Perlahan ia menyeruput kopi sedikit demi sedikit. Hawa panas kopi yang digenggamnya beterbangan menerpa wajahnya yang lumayan tampan. Namun, ketampanannya sedikit memudar karena raut wajahnya terlihat masam tanpa senyum. Dari sorot matanya terlihat bahwa ia telah mengalami penderitaan yang cukup pahit. Ia mengkhayal cukup lama sehingga tak merasakan kehadiranku di sampingnya.
“Maaf, Mas. Ingin tambah lagi?” tanyaku ketika ku tahu bahwa kopi yang diaduknya ternyata sudah habis.
“Iya nih!” katanya kaget seakan aku merasa telah membuyarkan lamunannya. Tak lama kemudian, aku datang lagi ke meja pojok dimana pria itu duduk. Aku menahan nampan di lengan kiriku dan meletakkan kopi di tangan kananku dengan hati-hati,“Silahkan, Mas.”
“Makasih,” ucapnya angkuh lalu kembali menyeruput kopi vanilanya.
“Maaf, Mas. Apakah aku mengganggu?” tanyaku sedikit canggung.
“Tidak,” jawabnya singkat. Aku rasa, pria ini sangat dingin terhadap orang lain. Pendiam, ataukah memang tak suka berbicara.
“Bolehkah aku duduk?”tanyaku lagi sambil tersenyum.
“Boleh, silahkan.” Ia kemudian melirik jam tangan dipergelangannya. “Masih setengah dua belas.

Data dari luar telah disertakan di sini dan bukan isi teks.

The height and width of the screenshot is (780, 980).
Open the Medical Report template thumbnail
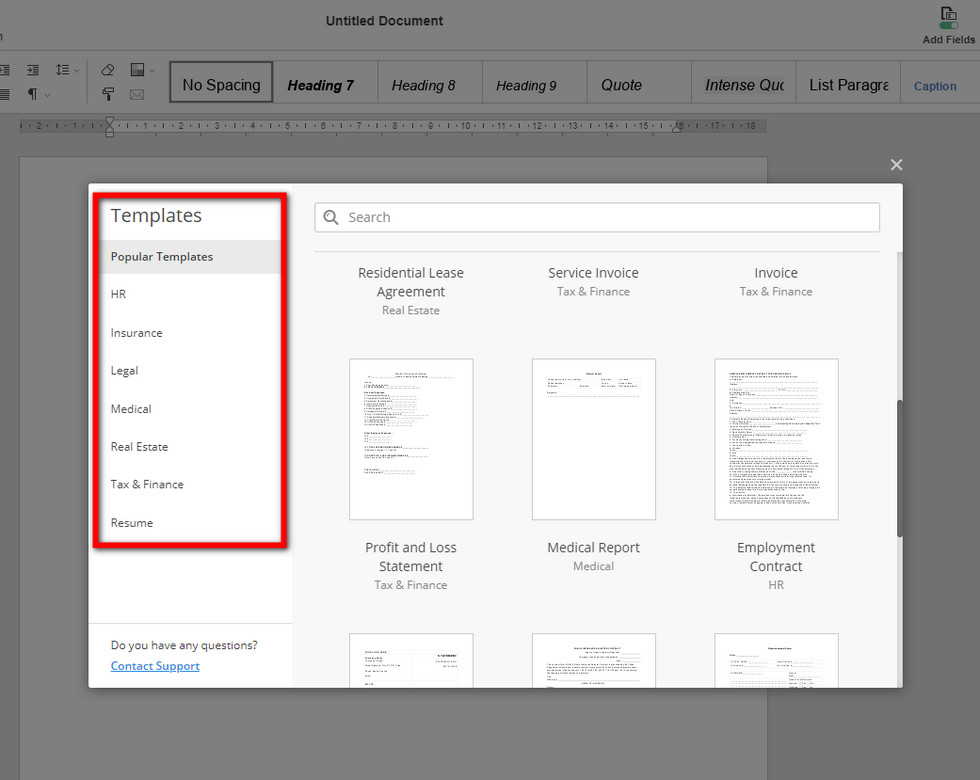point(593,439)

Belum ditutupkan?”
Aku menggeleng dan tersenyum.
“Apakah Mas baik-baik saja?” Aku berusaha mengawali percakapanku dengannya disaat aku mulai duduk. Aku merasa penasaran dengan pria ini. Mungkin saja aku bisa membantunya untuk menghilangkan masalahnya, atau paling tidak meringankan bebannya.
“Aku tidak apa-apa. Memangnya kenapa, Mbak?” Aku senang sekali, akhirnya pria itu mau bertanya. Perlahan suasana kaku pun mulai mencair.

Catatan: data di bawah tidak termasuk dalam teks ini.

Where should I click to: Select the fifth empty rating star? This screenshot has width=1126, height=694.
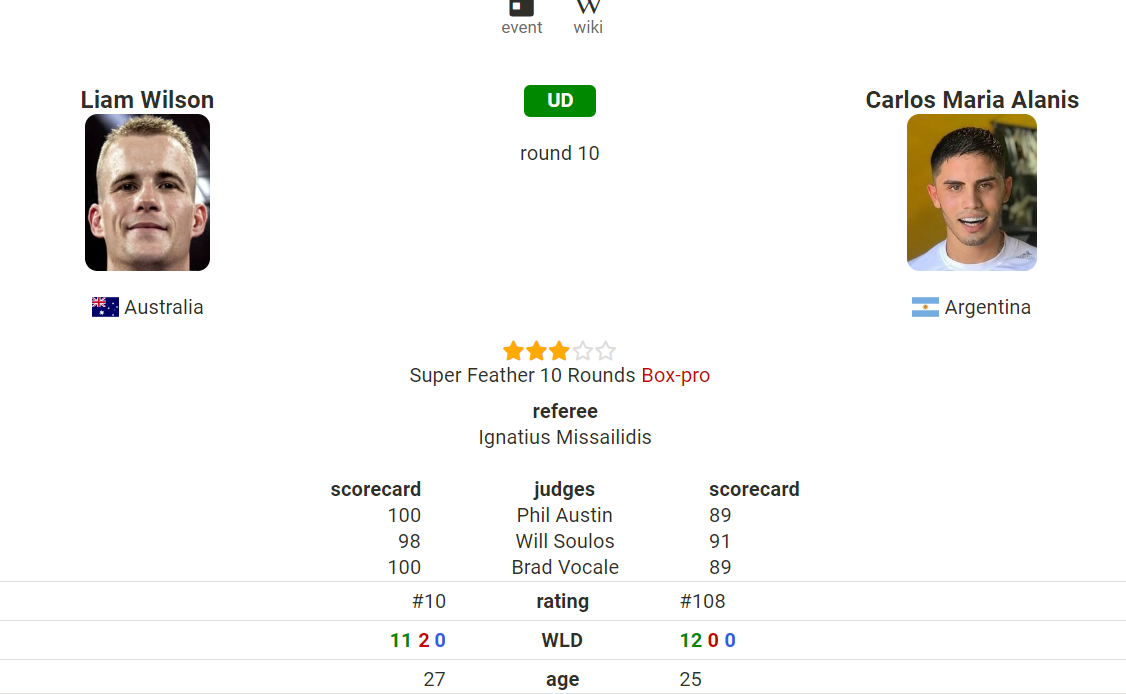(x=605, y=351)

“Tidak! Maaf, kalau aku lancang. Aku hanya ingin berkenalan dengan Mas. Boleh kan?”
Aku lama berbincang-bincang dengannya. Sekali-kali aku berhasil mengundang tawanya yang yang khas, senyumnya yang manis, dan suaranya yang cool. Aku tidak menyangka bisa berkenalan dengan pria ini. Dia sangat asyik untuk diajak berbicara. Mengenai apa pun itu. Tentang sahabat, adik, oh aku melupakan sesuatu, tentang nama. Aku akhirnya bisa menyebut namanya, Ronald.
“Baiklah, Ronald. Kurasa perbincangan kita malam hari ini cukup disini saja. Café akan tutup dua menit lagi,”
“Yah, kurasa begitu. Senang bisa berkenalan denganmu malam ini, Keyla.”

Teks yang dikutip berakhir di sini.